In due course he arrived back at Everard’s bungalow. The old man was terribly upset when Hillary told him that he had heard nothing about his daughter’s whereabouts. He trembled violently as he looked up at Hillary and said: “I’ve been up to Parsons’s shanty: no one has seen Gabby, or heard of her. What can it all mean?”

Hillary made no reply. He did his best to cheer the old sailorman up. His unbounded faith in Gabrielle had returned. He recalled her innocent manner when she had offered him the little flower out of her hair when he had first met her on the lagoon. “No girl who gave a flower like that could do wrong,” he thought. Not only would he not entertain the idea that a dark Papuan man could have influence over Gabrielle, but he also persuaded the father to make no inquiries about the Rajah.

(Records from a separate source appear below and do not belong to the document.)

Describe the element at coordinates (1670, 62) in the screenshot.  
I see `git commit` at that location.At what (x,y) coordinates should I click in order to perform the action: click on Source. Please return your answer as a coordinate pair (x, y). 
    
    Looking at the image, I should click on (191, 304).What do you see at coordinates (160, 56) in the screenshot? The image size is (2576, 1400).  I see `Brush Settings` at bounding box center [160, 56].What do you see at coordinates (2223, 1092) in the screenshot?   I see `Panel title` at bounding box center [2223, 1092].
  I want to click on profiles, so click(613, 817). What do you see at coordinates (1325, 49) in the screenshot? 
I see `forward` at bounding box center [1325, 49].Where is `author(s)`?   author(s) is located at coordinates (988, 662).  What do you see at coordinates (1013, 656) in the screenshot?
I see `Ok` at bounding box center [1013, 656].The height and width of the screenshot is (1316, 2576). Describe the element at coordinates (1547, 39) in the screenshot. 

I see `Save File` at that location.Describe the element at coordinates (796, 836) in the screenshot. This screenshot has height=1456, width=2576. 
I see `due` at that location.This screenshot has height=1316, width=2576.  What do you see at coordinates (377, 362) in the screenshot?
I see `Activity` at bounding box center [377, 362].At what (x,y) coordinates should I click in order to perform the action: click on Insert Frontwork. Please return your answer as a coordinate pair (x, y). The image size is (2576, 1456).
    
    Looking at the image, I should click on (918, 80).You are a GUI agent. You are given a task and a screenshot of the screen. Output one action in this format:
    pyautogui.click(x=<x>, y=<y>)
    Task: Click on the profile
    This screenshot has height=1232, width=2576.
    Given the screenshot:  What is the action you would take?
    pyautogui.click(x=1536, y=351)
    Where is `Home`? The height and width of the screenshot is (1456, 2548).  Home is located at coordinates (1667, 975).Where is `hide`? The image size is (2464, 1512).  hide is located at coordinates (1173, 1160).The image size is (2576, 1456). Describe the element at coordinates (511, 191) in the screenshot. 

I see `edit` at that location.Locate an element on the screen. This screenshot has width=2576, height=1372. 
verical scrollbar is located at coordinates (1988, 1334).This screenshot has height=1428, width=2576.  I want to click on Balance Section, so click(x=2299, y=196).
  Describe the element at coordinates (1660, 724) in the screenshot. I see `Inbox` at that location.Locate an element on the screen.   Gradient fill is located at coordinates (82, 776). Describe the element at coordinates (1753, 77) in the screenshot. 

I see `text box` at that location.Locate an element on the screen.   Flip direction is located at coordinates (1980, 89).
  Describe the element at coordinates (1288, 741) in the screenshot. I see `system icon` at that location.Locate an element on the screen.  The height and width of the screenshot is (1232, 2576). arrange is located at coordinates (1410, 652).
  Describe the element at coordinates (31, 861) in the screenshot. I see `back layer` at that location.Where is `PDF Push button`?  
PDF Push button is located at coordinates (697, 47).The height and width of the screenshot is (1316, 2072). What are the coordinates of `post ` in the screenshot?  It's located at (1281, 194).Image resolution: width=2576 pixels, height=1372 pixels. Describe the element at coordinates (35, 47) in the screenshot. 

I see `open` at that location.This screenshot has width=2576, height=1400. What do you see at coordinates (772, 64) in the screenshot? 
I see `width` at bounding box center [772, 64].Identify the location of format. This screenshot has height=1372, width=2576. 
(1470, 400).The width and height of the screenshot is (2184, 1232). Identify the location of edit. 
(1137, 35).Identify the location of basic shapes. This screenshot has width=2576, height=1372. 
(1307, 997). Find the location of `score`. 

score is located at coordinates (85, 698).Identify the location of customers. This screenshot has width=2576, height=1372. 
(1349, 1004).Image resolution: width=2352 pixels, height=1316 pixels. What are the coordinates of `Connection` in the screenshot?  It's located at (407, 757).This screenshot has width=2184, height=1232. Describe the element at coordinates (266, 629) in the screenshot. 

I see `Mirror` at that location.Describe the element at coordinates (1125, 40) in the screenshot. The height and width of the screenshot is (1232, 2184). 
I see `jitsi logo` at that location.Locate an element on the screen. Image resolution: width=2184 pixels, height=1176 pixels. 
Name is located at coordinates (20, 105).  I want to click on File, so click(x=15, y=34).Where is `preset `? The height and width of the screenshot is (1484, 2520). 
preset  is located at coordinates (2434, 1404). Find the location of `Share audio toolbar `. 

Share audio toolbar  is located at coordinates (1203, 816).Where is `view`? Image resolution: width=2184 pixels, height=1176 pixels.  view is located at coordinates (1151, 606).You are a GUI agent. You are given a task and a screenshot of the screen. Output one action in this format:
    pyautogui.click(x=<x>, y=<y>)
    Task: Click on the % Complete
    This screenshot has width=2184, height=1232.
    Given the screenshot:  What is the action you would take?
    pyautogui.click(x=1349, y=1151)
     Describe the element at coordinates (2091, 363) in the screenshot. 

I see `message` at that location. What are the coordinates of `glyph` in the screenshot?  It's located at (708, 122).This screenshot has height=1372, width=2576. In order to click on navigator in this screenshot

“What proof have you got that the Rajah is the kind of man who would take advantage of any woman?” he inquired of Everard. Possibly he was influenced to make these remarks by a kind of Dutch courage. He imagined that there was far less chance of Everard’s suspicions being true if he himself blinded his own eyes to the possibilities of what a dark man might persuade a white girl to do. Over and over again he had recalled to memory Gabrielle’s eyes as she had gazed into his own on the derelict ship. “No! Impossible!” thought he. “I’ve got boundless faith in Gabrielle; I feel certain she’s only gone up to K——. She’s probably stopping with the German missionary’s wife and will be back to-morrow.”

“Why the blazing h—— didn’t you go there to K—— and see?” said the old sailor in a petulant voice, as he suddenly looked apologetically at the apprentice. He had gripped Hillary’s hand gratefully in the thought that a strange youth should have such unbounded faith in his daughter.

“I’ve only just thought of Gabrielle’s friendship with the missionary’s wife at K——,” said Hillary.

Then Everard suddenly remembered that he had already sent a native servant up to K—— to inquire.

All that night the old ex-sailor sat huddled in his arm-chair, crying softly to himself. He swore that he’d never drink again or hurt a hair of the girl’s head if she returned safely home.

Hillary slept little. Once he walked into Gabrielle’s bedroom, gazed on her tiny trestle bed and thought of all she had said to him. Then he was obliged to go out of doors and walk up and down under the palms in an attempt to stifle his grief. In the morning he helped Everard to get the breakfast. The old man spoke kindly to him and repeatedly muttered to himself about his foolishness in thinking the youth was such a villain because he happened to be stranded in Bougainville and hadn’t a cent to bless himself with.